La sindrome di Tommasino

Per gli ottant'anni di Natale in casa Cupiello, di Eduardo De Filippo, vale la pena rimeditare la maschera moderna dell'insofferente
23 Dicembre 2011

CHE FIGURA!

La maschera, si sarà capito, è quella del figlio di Luca e Concetta Cupiello, detto Nennillo, che, refrattario alla meraviglia dei pastori, non fa che ripetere: «Il presepio non mi piace». Chi non si lascia commuovere porta, guarda caso, il nome dell’apostolo che crede prima di tutto ai sensi: chissà se Eduardo si è ispirato a lui… o se invece ha preso spunto da Benino, il pastorello addormentato del presepe napoletano. Si tramanda, però, che Benino stia sognando il presepe, mentre Tommasino – dal letto – sa solo ribadire la propria avversità. Lui è attratto dai beni materiali: il cibo, i soldi. Non come Eduardo, che, pur confessando d’essere ateo, amava aggiungere: «Ma il presepe è il presepe». E forse non è un caso che il protagonista della commedia si chiami Luca, come l’evangelista che racconta il Natale, e Luca sia anche il nome dato dal drammaturgo al figlio.

La seconda intuizione di De Filippo è stata di non limitarsi a “caricaturare” il personaggio, mettendogli in bocca quel «Non mi piace» come un’ossessione, ma di collocarlo all’interno di una famiglia, dove il padre pensa all’opposto. Qui il discorso potrebbe prendere più direzioni: dall’incapacità di stupirsi ai drammi familiari, dal diritto di dissentire all’analisi delle maschere moderne (Fantozzi, Tafazzi, Cipputi, Furio…). Vado invece per un’altra strada, affermando che anche nella nostra Chiesa facciamo esistere il personaggio di Tommasino – interpretato a turno da ciascuno di noi – quando prendiamo di mira alcune forme e cominciamo a pensarne e a dirne ogni male, senza la capacità di vederne le luci.

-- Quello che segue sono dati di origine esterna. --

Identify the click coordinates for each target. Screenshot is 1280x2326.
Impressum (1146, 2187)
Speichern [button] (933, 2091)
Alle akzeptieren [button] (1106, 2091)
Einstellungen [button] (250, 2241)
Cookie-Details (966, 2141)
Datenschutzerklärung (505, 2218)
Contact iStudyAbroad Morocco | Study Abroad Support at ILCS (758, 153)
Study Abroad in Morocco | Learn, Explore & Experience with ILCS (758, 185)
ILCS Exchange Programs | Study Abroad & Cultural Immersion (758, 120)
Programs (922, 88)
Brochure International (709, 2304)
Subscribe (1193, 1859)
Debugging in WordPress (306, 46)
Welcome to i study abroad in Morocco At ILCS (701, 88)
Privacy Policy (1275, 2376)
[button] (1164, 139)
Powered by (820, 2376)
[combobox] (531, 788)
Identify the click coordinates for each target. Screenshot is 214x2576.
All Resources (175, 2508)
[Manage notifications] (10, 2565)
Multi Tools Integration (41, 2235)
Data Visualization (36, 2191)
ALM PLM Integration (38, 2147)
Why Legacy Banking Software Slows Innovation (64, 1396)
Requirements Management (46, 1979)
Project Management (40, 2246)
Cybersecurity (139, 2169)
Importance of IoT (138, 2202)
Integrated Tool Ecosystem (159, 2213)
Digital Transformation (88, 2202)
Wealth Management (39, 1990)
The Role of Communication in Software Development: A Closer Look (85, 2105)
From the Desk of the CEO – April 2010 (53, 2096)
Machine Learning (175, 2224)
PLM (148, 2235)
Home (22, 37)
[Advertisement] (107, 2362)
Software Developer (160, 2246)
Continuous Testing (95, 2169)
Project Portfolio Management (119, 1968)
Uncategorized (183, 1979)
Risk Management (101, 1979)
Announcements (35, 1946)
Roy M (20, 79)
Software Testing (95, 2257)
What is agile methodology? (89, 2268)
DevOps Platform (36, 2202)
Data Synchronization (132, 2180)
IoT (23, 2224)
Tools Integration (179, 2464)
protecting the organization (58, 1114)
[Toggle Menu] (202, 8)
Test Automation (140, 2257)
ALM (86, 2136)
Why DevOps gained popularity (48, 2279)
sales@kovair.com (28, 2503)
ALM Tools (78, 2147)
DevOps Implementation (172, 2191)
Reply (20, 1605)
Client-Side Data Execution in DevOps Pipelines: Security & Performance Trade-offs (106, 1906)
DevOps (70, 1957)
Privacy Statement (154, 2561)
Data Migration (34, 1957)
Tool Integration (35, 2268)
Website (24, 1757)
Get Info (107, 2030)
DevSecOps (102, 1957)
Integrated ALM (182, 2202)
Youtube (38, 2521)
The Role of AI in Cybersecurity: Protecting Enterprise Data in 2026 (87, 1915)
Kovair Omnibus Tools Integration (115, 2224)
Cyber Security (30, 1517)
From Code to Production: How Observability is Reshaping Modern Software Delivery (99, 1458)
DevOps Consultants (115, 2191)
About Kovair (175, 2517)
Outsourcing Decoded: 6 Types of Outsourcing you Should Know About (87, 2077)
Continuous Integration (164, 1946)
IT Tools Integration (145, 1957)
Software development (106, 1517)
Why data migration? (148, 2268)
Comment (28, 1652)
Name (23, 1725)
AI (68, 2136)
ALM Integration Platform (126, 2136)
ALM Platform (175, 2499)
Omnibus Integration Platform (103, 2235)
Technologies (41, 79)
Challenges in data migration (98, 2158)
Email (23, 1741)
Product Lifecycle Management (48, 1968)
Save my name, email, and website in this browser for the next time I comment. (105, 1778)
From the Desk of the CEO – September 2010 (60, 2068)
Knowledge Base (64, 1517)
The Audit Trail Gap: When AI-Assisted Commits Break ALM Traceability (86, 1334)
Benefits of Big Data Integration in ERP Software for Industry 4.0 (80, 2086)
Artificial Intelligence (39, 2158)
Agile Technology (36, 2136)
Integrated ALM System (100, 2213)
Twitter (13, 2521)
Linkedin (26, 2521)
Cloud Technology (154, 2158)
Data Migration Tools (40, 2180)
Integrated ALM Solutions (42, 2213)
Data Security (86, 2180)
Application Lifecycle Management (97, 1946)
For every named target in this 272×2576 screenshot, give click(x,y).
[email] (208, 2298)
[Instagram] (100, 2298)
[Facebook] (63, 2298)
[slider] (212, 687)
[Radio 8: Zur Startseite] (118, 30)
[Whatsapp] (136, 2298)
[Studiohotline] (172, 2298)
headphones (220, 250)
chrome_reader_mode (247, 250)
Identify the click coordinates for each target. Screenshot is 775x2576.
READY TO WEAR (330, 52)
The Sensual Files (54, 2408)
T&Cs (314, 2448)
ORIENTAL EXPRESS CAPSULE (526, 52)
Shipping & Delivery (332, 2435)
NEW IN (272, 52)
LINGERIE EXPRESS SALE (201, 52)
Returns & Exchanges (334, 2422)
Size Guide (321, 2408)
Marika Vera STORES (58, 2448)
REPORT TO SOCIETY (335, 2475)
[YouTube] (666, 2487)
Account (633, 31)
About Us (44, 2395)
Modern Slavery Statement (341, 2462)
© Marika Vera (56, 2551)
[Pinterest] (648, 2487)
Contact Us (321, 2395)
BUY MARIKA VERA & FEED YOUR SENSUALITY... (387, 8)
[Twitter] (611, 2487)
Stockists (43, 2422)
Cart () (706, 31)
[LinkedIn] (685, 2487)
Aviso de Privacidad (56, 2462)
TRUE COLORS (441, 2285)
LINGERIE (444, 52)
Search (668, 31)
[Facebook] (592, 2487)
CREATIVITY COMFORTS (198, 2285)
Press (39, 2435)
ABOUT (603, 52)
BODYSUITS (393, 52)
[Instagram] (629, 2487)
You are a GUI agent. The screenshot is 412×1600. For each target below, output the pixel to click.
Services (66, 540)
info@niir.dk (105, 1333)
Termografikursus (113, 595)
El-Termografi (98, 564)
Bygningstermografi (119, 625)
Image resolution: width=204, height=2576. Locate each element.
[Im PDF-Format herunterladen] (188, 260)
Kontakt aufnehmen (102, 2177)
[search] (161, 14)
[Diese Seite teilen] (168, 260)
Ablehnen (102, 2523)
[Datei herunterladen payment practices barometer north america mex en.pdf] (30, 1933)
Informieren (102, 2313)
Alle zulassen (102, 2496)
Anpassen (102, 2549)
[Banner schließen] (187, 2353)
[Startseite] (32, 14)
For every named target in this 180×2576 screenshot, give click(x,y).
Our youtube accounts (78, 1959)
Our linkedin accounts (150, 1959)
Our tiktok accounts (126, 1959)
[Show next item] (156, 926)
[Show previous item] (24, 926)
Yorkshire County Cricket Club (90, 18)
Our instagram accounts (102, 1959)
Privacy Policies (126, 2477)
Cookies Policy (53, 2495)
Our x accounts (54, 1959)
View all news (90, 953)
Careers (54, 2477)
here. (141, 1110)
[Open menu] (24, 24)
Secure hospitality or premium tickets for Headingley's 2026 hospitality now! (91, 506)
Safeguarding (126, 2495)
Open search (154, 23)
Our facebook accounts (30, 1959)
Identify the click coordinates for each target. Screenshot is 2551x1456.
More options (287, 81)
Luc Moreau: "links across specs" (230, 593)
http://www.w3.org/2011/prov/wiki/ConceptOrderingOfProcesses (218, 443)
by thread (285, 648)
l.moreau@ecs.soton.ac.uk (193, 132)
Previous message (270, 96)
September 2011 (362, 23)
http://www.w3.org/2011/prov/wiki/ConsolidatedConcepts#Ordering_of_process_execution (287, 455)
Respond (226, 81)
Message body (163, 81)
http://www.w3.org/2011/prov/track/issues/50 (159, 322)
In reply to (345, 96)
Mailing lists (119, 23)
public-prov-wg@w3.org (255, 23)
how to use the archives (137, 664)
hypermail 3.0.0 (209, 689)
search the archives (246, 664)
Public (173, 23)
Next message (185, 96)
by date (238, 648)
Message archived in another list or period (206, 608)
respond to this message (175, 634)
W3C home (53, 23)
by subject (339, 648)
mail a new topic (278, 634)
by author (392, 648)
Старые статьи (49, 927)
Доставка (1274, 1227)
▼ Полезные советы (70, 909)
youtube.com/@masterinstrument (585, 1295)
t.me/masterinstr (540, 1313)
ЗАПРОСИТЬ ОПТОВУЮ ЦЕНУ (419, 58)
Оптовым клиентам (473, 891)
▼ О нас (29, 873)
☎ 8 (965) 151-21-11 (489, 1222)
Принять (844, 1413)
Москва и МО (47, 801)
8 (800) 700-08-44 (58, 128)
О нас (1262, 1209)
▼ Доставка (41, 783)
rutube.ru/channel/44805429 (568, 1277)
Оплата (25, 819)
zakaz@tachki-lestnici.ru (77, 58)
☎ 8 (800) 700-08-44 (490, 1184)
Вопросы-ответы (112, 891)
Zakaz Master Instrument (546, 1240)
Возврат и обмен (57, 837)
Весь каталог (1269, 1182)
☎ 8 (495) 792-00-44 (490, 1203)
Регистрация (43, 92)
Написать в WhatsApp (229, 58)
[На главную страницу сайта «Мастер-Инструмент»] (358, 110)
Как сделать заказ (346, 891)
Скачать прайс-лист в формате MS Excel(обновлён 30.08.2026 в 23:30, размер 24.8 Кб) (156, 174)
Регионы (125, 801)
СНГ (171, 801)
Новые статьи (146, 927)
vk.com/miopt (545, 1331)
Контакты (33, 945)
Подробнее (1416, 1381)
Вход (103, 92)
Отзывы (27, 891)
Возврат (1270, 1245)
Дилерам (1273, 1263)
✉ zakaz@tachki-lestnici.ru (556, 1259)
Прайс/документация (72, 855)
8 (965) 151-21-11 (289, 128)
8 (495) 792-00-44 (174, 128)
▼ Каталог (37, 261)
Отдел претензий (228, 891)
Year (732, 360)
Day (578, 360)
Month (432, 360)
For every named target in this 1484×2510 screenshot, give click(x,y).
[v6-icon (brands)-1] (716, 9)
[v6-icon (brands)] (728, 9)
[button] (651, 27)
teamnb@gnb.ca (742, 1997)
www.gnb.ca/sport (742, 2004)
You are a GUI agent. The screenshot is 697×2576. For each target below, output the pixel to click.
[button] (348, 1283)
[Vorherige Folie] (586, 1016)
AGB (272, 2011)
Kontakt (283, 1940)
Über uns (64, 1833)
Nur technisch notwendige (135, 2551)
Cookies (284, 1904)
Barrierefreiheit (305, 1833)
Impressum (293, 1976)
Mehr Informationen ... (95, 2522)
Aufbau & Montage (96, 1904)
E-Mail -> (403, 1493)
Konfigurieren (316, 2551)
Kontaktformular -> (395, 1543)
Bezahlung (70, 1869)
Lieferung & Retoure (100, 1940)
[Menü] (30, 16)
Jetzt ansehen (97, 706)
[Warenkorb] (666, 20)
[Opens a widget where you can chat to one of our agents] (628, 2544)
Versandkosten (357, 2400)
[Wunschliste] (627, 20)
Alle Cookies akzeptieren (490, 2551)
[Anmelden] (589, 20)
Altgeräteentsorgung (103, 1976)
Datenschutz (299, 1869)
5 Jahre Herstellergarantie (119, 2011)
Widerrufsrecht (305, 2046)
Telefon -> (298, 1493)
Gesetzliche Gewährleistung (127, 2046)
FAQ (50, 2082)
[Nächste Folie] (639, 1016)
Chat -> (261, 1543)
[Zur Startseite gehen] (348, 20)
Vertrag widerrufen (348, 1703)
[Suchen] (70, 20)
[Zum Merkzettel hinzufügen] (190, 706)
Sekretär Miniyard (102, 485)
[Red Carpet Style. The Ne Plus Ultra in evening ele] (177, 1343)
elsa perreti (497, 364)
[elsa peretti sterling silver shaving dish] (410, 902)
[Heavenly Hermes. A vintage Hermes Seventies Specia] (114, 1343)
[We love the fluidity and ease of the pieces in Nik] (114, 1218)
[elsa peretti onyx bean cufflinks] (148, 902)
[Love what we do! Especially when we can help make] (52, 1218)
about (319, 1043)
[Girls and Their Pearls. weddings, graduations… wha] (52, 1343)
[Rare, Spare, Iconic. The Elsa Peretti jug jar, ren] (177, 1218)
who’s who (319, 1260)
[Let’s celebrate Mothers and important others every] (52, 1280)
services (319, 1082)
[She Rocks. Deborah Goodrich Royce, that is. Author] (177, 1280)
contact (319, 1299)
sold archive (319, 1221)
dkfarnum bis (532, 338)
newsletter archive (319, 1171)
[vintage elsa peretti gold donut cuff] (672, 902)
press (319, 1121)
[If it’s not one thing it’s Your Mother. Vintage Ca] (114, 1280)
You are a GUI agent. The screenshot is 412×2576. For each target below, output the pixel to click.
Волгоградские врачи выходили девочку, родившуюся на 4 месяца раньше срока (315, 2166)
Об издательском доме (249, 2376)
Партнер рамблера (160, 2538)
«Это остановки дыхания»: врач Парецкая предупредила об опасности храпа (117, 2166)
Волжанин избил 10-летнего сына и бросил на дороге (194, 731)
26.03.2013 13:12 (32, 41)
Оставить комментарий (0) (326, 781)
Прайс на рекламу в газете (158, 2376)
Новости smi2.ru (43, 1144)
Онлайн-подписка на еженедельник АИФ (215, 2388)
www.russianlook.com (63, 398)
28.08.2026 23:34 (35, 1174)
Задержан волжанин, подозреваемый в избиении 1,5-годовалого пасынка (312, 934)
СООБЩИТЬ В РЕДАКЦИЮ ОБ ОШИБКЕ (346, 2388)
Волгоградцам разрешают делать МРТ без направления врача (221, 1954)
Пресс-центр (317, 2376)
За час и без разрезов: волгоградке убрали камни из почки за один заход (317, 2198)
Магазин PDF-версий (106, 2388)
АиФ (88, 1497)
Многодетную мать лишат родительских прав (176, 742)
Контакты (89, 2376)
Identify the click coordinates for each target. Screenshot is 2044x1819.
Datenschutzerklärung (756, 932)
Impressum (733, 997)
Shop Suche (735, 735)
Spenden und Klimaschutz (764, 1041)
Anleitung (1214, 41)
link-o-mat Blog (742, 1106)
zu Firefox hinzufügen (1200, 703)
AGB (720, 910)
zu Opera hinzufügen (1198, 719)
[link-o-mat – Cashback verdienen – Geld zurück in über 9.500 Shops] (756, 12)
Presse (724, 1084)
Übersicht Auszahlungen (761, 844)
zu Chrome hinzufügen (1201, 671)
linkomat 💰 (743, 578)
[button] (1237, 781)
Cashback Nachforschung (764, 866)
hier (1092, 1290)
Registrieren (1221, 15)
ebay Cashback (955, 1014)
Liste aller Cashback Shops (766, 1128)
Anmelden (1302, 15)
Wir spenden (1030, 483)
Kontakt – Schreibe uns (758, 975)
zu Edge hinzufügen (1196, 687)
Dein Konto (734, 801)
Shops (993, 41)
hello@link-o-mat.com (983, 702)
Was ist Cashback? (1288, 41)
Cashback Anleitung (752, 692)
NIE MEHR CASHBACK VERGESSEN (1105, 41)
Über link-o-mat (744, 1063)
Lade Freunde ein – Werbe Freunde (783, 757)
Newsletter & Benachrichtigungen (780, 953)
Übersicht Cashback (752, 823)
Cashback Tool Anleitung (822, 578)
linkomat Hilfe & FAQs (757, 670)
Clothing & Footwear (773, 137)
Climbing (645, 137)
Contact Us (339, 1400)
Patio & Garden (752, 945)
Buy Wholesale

Non c’è domenica in cui non si incontri chi dice «Non mi piace» al turibolo, al gregoriano, alla Comunione in bocca… e chi lo dice ai canti moderni, alle opere moderne d’arte sacra, agli avvisi detti prima della fine della Messa… Allargando l’inquadratura ai Santi e ai Beati, si trova chi ce l’ha con Escrivá de Balaguer, con Pio IX, con Padre Pio… E con i beatificati anzitempo: gli stracitati Don Milani, Don Tonino Bello, Card. Martini, Enzo Bianchi… Oppure Don Giussani, Kiko Arguello, i veggenti di Medjugorje… E perché non aggiungere i movimenti e le associazioni ecclesiali? Da giovane aderente all’Azione Cattolica, mi capitò di incontrare un sacerdote così ostile da sostenere che «in tutta la sua storia l’AC non ne ha mai azzeccata una». Cosa che mi inorgoglì, anziché ferirmi, perché occorre essere davvero bravi a sbagliarle tutte: anche facendolo di proposito, qualcosa potrebbe andare storto (n.b.: perfino un orologio rotto segna l’ora giusta due volte al giorno).

Nonostante sia stato vittima, sono colpevole ogniqualvolta non so esimermi dal dire che non sopporto qualcosa o qualcuno: «A me non mi piace. Ma guardate un poco, mi deve piacere per forza?», dice Tommasino al padre, con la madre pronta a giustificarlo: «È l’età: tutto è perdonabile». Pur concedendo che ogni forma e ogni persona possano contenere qualcosa di indigesto o di non gradito (anche il calcio e la cioccolata hanno dei detrattori), fa male veder presi di mira dei fratelli nella fede. Con un’acriticità che ricorda quella dei tifosi: coloro che, per rafforzare la propria identità, sanno solo scorgere nemici.

Anche in casa Cupiello nessuno è esente da colpe. Però il dramma ha un lieto fine, con Tommasino che cambia idea sul presepio e Luca che riesce a far fare la pace tra la figlia e il marito. A salvare la famiglia è un padre, l’unico che ha a cuore il presepio e l’unico capace di benevolenza. La stessa virtù di cui stiamo facendo esperienza in questi giorni con gli auguri di Natale: includendo tutti e non escludendo nessuno, in nome di Colui che celebriamo col presepio.